State v. Evilsizer

Summarized by:

  • Court: Oregon Court of Appeals
  • Area(s) of Law: Appellate Procedure
  • Date Filed: 10-09-2013
  • Case #: A149334
  • Judge(s)/Court Below: Hadlock, J. for the Court; Ortega, P.J.;and Sercombe, J.

In review of a judgment of acquittal, when the court is asked to determine whether evidence was presented to the jury from which the jury could find the defendant guilty, the Court must read the jury instructions as the jury might reasonably have understood them.

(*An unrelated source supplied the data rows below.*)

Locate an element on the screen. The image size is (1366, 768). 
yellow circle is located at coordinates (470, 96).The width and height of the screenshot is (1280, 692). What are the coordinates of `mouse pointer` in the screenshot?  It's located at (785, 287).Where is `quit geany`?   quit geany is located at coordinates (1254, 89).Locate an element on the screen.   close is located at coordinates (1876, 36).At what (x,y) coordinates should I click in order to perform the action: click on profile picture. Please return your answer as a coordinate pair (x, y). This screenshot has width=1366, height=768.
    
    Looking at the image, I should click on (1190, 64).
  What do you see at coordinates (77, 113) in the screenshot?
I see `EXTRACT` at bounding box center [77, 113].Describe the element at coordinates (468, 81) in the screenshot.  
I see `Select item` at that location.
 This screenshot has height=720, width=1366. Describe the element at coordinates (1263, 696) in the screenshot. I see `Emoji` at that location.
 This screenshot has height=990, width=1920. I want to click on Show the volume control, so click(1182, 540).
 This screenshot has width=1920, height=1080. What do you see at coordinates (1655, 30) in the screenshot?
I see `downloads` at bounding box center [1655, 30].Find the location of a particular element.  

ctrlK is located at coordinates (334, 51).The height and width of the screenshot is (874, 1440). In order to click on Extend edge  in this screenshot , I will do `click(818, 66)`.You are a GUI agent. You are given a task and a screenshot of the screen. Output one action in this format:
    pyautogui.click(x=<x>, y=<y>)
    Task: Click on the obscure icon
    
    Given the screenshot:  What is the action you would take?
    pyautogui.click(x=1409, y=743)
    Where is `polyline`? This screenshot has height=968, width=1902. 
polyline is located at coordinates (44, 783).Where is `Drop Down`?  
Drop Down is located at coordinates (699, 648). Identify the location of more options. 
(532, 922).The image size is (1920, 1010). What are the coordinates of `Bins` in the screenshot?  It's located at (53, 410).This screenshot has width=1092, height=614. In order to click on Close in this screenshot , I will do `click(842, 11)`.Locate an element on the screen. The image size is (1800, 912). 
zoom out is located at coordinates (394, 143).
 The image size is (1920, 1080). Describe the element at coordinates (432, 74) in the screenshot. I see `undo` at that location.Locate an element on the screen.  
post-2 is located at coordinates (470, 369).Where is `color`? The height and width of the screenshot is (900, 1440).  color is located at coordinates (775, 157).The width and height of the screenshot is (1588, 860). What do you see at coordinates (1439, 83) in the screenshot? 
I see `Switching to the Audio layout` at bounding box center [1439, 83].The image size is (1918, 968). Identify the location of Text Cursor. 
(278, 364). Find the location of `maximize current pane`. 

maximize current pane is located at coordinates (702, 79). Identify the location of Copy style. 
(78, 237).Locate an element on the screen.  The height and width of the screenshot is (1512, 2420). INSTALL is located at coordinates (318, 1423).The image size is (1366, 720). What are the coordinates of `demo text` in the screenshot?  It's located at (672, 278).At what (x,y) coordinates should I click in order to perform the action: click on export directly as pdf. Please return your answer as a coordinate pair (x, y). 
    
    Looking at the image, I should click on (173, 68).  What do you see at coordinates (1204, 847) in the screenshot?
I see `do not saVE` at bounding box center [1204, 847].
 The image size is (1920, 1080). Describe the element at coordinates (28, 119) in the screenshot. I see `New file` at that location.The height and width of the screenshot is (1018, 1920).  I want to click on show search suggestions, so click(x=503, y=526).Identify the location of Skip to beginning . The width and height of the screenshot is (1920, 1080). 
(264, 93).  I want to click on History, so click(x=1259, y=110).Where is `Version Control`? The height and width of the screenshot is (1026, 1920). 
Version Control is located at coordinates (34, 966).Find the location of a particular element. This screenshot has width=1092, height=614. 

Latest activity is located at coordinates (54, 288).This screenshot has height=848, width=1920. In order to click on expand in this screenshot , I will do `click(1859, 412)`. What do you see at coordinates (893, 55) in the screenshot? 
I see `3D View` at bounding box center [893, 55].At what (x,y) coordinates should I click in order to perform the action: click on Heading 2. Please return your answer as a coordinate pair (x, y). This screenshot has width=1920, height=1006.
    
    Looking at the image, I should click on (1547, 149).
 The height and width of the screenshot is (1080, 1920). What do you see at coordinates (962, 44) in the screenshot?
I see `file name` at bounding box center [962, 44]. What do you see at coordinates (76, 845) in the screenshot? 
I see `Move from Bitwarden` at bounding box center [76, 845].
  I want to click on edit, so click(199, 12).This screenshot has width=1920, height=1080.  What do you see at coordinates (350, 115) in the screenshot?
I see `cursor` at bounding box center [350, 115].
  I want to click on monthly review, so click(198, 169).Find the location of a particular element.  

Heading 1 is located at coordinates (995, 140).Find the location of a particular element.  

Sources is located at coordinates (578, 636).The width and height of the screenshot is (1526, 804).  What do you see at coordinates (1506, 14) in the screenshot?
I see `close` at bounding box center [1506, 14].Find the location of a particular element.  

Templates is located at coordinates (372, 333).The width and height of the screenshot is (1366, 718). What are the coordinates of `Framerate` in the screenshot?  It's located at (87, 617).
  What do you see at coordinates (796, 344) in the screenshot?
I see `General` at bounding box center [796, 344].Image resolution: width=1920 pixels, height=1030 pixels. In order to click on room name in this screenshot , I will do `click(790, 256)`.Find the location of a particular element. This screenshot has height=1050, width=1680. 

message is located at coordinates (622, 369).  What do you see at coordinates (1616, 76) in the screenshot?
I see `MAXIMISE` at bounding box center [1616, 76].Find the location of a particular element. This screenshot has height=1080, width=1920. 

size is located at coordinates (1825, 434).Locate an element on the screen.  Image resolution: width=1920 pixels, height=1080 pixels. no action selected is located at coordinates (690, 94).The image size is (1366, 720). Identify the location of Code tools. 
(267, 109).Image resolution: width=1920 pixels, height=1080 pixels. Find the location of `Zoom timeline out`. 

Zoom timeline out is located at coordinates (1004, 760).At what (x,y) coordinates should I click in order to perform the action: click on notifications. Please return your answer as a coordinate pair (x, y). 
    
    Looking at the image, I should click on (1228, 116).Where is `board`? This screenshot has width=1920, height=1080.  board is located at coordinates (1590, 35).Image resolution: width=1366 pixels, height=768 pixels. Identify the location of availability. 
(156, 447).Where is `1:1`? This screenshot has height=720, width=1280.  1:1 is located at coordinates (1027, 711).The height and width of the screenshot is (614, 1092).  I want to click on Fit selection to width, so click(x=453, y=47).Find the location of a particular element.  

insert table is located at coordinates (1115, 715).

Defendant appealed a conviction for tampering with drug records. The State advanced evidence that Defendant had written on a nursing home patient's "medication administration record" that she had given the resident three Oxycodone tablets, when in fact, she had only given the resident one tablet and kept the others for herself. Defendant was charged with tampering with drug records. The indictment alleged that Defendant made and uttered a false or forged prescription, ORS 167.212. A jury found Defendant guilty of tampering with drug records. Defendant appealed. The Court first looked at the definition of 'prescription' advanced in the jury instructions. Even though the definition may be flawed because neither party objected to the definition, it is now the law of the case. The Court found that the definition of prescription hinges on what is to be done in the future with respect to giving medication to a patient. The record included no evidence from which a jury could have found that the information, falsified by Defendant, was the type of 'forward-looking' 'direction' that is a necessary component of a prescription. The Court held that the evidence presented was not sufficient to support conviction. Reversed.